Netflix Shares Surged: What You Need to Know

Updated

Although we don't believe in timing the market or panicking over market movements, we do like to keep an eye on big changes -- just in case they're material to our investing thesis.

What: Shares of streaming-movie provider Netflix (NAS: NFLX) were getting a standing ovation from investors today, flying up as much as 25% in intraday trading after the company delivered stellar fourth-quarter results.

So what: What a ride it's been for Netflix shareholders. First, the company was the hottest thing since volcano lava. Then it tried to shake things up and split off its DVD business and suddenly the stock was colder than an Arctic glacier. Now, as the company once again is convincing the market that the growth story is far from dead, the shares have taken off.

This latest rocket-ship impersonation came as the company reported results from the fourth quarter that wowed Wall Street and Mr. Market alike. For the quarter, Netflix managed $0.73 in per-share earnings on $876 million in revenue. Analysts were expecting earnings per share to come in at just $0.55. Perhaps more important, the company said that it finished the quarter with more than 26 million total global subscribers, which suggests that the subscriber defections that many were concerned about may have simply been a blip. Domestic subscribers were up 25% from the fourth quarter of 2010 and up 2.5% from the third quarter of last year.

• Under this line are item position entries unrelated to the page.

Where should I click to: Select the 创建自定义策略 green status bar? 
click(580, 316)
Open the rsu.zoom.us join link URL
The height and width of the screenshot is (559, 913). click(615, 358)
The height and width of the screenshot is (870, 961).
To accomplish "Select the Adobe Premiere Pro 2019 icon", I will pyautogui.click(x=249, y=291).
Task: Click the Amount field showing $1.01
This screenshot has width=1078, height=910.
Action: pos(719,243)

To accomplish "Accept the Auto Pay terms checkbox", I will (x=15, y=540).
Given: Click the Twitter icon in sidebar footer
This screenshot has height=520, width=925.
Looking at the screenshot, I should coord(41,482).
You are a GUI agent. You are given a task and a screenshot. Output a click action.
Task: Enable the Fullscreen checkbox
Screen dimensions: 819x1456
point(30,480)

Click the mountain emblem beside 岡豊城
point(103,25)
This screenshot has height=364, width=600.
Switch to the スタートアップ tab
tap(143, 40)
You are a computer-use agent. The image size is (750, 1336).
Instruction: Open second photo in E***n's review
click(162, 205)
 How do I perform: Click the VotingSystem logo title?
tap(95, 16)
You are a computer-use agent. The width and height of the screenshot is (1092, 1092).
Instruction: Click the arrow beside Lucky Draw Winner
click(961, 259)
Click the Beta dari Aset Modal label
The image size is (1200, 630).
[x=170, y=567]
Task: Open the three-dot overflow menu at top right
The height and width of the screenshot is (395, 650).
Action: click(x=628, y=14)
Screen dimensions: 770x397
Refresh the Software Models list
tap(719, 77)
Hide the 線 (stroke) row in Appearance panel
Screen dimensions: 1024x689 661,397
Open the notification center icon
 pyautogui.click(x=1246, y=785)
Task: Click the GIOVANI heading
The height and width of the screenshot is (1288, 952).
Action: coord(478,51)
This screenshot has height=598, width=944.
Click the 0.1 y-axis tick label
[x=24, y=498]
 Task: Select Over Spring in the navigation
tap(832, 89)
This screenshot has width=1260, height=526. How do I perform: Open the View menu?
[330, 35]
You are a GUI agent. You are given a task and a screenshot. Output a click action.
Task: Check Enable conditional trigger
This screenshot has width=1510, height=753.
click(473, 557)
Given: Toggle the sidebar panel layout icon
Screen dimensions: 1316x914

Now what: If there's any one truism about Netflix right now, it's that its stock is extremely volatile. Has the company fully addressed concerns about encroaching competition from Hulu and Amazon.com? That remains to be seen. Will the international push end up paying off? That, too, needs to be proven out. But however those -- and other -- big question marks work out, what we can count on is more sharp reactions from the stock.

The stock is far more rock-and-roll than duck-and-cover right now, but anyone adding this stock to his or her portfolio better be prepared for a wild ride.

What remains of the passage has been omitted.